┏━━

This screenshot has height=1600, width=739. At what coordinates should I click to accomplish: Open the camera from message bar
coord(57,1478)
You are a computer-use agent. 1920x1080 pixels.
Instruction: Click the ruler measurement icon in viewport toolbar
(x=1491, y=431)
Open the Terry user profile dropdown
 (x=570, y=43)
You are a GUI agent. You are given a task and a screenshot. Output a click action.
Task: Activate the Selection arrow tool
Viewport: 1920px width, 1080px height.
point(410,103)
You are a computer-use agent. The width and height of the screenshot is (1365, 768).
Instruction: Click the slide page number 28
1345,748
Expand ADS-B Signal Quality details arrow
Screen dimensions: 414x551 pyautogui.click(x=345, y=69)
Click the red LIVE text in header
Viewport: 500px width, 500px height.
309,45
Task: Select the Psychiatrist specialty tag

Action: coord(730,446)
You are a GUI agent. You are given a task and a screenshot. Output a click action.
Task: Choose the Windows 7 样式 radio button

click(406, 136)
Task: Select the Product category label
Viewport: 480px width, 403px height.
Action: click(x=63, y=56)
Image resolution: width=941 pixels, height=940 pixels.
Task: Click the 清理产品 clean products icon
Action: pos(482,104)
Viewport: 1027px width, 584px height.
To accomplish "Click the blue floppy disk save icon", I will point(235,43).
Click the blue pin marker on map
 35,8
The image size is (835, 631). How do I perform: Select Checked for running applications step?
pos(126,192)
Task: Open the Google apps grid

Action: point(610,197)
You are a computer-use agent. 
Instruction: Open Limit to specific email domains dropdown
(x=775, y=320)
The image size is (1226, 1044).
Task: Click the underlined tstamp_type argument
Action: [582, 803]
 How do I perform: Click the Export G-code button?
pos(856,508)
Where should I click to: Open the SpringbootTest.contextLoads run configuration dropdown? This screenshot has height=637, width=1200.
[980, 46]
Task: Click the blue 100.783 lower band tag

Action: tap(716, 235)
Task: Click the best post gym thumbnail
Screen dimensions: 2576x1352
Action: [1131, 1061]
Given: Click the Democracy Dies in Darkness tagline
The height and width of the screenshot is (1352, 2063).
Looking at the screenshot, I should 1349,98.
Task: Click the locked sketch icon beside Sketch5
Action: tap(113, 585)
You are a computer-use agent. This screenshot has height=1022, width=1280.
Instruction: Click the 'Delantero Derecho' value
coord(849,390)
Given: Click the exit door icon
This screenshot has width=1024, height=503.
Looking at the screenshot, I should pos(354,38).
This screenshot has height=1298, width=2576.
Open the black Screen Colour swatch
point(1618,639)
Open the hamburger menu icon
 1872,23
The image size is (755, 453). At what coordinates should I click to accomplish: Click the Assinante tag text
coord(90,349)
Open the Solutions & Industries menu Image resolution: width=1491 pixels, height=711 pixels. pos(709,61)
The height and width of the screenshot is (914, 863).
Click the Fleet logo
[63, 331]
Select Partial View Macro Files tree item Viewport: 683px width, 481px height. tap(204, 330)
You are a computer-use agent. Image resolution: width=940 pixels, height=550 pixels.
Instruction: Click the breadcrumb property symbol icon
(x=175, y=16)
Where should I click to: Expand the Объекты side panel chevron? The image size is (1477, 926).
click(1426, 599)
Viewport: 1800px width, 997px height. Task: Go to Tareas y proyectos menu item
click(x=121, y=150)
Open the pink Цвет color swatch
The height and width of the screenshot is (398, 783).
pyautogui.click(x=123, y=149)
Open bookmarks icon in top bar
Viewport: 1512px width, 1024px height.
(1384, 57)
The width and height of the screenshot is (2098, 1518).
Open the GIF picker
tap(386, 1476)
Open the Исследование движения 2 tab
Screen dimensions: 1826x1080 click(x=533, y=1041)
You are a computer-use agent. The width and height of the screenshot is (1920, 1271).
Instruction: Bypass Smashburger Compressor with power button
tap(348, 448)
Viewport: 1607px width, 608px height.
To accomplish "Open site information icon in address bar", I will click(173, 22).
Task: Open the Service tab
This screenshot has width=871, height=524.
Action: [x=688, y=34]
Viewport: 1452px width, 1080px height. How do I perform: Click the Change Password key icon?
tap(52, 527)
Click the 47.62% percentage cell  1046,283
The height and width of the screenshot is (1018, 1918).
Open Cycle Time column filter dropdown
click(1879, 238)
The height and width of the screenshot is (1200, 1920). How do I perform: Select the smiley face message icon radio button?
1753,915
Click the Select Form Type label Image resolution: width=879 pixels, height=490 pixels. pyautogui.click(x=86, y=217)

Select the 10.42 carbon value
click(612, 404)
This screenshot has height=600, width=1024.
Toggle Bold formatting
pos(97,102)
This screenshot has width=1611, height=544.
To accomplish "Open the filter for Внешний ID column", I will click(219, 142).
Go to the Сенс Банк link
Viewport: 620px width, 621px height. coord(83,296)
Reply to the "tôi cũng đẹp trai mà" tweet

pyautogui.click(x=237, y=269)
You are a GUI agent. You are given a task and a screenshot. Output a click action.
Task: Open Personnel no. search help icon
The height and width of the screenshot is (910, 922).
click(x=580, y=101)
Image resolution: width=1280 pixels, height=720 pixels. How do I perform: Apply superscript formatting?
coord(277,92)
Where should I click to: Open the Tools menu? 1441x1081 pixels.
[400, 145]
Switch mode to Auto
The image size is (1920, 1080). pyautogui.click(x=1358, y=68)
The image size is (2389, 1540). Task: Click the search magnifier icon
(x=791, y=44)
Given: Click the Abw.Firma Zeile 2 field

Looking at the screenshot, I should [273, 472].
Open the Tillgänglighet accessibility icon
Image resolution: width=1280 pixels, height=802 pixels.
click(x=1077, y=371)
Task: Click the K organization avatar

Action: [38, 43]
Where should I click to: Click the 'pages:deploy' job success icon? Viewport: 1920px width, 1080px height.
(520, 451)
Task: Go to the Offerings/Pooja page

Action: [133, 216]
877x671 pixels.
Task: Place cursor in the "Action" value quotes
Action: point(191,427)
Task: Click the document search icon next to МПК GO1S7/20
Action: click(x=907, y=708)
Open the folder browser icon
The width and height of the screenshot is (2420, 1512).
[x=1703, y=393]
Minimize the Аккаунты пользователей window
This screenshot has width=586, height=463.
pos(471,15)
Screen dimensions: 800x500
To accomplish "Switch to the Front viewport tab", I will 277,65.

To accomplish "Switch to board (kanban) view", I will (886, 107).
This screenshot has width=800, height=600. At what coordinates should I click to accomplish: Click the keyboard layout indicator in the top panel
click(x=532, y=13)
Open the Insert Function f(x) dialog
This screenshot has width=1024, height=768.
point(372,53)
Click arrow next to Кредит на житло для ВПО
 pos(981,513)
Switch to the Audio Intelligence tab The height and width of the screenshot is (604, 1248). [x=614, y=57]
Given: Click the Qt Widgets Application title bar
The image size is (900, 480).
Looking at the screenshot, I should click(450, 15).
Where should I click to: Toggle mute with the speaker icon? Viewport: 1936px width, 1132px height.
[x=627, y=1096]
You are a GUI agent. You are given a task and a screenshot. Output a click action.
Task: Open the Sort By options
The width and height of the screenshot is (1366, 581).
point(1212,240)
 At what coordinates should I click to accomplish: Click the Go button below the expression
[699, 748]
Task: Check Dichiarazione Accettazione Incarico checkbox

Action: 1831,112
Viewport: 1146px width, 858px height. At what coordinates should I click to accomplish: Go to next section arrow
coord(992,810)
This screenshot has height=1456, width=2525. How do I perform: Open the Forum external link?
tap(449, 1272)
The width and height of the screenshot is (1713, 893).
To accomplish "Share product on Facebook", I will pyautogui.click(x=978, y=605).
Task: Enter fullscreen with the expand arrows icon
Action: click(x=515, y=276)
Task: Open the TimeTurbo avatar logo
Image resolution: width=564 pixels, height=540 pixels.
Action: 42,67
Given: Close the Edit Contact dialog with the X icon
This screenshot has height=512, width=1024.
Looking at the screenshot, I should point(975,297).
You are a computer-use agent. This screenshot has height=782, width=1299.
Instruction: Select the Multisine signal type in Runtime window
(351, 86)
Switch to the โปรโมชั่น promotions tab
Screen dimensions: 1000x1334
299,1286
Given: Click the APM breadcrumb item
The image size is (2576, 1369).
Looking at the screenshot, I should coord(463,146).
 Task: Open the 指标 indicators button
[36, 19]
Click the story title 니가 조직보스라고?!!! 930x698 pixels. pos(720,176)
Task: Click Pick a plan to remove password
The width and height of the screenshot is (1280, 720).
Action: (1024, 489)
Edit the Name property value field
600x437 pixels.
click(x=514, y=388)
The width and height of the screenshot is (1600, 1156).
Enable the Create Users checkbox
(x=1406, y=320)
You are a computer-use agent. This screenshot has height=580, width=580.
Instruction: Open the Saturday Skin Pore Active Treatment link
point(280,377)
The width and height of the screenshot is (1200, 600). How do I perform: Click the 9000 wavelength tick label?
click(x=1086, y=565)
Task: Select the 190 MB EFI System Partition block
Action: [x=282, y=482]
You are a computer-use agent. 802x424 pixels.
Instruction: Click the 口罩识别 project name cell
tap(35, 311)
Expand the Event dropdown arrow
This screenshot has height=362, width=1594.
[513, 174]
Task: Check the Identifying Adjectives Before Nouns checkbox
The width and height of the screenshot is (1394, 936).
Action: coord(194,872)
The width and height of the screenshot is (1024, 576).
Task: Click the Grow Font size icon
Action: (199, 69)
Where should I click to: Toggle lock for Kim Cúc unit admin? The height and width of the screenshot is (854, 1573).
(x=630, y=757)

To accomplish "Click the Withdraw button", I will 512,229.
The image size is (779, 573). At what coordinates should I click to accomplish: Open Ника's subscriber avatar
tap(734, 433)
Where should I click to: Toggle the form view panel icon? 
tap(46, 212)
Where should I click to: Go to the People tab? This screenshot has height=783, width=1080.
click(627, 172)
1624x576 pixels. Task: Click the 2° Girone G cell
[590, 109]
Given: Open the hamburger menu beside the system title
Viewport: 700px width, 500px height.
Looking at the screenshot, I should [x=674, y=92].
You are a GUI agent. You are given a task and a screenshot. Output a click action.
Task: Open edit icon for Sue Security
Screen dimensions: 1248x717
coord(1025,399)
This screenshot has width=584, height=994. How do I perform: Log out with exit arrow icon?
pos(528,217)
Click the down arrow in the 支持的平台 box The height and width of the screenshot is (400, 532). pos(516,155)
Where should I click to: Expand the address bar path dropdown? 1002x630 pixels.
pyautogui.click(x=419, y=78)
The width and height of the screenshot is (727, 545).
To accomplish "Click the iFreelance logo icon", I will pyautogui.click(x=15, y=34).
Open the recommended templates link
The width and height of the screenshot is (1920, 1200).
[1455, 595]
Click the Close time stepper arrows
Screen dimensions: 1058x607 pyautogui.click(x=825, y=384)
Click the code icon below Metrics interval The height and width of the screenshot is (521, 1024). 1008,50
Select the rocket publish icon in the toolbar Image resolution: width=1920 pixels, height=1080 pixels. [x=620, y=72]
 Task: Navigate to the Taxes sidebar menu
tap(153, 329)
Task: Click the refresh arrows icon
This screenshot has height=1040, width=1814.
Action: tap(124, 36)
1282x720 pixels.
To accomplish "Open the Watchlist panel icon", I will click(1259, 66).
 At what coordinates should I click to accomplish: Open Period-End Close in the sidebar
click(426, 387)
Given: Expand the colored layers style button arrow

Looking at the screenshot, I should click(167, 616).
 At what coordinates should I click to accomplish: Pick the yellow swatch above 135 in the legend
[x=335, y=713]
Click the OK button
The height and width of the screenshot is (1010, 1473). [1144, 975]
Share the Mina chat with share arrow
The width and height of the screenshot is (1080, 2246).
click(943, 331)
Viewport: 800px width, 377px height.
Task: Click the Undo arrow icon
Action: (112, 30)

┗━━

## TASK GOAL:
Express the data as a JSON list of strings, one string per line with blank lines omitted, beginning at the line containing "The image size is (755, 453)." and ending after the line containing "Select Partial View".

## RESULT OF THE TASK:
[
  "The image size is (755, 453). At what coordinates should I click to accomplish: Click the Assinante tag text",
  "coord(90,349)",
  "Open the Solutions & Industries menu Image resolution: width=1491 pixels, height=711 pixels. pos(709,61)",
  "The height and width of the screenshot is (914, 863).",
  "Click the Fleet logo",
  "[63, 331]",
  "Select Partial View Macro Files tree item Viewport: 683px width, 481px height. tap(204, 330)"
]